● **DESCRIPTION OF THE TASK**:
Everything from the line containing "The height and width of the screenshot is (568, 942)." to the last line of the records must be returned verbatim; nothing else belongs in the output.

--------

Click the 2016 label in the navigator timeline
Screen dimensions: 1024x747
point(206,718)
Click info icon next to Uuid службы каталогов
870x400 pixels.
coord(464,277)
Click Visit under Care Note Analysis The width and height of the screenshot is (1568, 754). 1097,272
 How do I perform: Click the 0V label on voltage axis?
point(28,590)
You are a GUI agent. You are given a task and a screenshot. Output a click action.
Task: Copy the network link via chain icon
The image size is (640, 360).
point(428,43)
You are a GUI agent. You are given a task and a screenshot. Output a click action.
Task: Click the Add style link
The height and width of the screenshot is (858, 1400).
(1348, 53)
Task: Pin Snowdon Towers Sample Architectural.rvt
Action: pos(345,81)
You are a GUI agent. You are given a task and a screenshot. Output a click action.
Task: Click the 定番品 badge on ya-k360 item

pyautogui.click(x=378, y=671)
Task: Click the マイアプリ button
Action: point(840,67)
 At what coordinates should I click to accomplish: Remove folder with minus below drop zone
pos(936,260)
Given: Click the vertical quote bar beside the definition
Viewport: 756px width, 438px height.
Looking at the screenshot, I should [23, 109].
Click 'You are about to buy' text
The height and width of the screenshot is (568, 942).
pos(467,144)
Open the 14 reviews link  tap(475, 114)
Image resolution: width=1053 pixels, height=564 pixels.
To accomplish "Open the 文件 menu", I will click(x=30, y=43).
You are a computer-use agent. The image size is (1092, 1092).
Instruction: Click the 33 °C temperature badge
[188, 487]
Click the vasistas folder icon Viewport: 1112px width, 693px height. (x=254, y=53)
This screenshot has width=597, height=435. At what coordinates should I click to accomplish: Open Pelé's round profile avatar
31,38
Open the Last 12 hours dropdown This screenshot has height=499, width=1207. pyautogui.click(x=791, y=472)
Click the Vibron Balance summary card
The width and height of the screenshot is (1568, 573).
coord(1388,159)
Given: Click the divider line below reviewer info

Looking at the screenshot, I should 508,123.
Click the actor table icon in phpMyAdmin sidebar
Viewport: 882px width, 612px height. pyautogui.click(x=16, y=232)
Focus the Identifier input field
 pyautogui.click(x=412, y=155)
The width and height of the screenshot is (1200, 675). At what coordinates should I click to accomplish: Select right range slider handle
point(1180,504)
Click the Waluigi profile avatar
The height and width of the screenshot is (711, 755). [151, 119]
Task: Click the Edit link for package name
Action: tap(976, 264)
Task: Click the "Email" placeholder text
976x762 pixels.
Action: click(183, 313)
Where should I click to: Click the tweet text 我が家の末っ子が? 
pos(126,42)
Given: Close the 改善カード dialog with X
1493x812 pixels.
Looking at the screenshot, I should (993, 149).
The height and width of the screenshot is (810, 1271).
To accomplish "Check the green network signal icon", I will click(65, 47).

--------

● **PROBLEM SOLUTION**:
The height and width of the screenshot is (568, 942).
pos(467,144)
Open the 14 reviews link  tap(475, 114)
Image resolution: width=1053 pixels, height=564 pixels.
To accomplish "Open the 文件 menu", I will click(x=30, y=43).
You are a computer-use agent. The image size is (1092, 1092).
Instruction: Click the 33 °C temperature badge
[188, 487]
Click the vasistas folder icon Viewport: 1112px width, 693px height. (x=254, y=53)
This screenshot has width=597, height=435. At what coordinates should I click to accomplish: Open Pelé's round profile avatar
31,38
Open the Last 12 hours dropdown This screenshot has height=499, width=1207. pyautogui.click(x=791, y=472)
Click the Vibron Balance summary card
The width and height of the screenshot is (1568, 573).
coord(1388,159)
Given: Click the divider line below reviewer info

Looking at the screenshot, I should 508,123.
Click the actor table icon in phpMyAdmin sidebar
Viewport: 882px width, 612px height. pyautogui.click(x=16, y=232)
Focus the Identifier input field
 pyautogui.click(x=412, y=155)
The width and height of the screenshot is (1200, 675). At what coordinates should I click to accomplish: Select right range slider handle
point(1180,504)
Click the Waluigi profile avatar
The height and width of the screenshot is (711, 755). [151, 119]
Task: Click the Edit link for package name
Action: tap(976, 264)
Task: Click the "Email" placeholder text
976x762 pixels.
Action: click(183, 313)
Where should I click to: Click the tweet text 我が家の末っ子が? 
pos(126,42)
Given: Close the 改善カード dialog with X
1493x812 pixels.
Looking at the screenshot, I should (993, 149).
The height and width of the screenshot is (810, 1271).
To accomplish "Check the green network signal icon", I will click(65, 47).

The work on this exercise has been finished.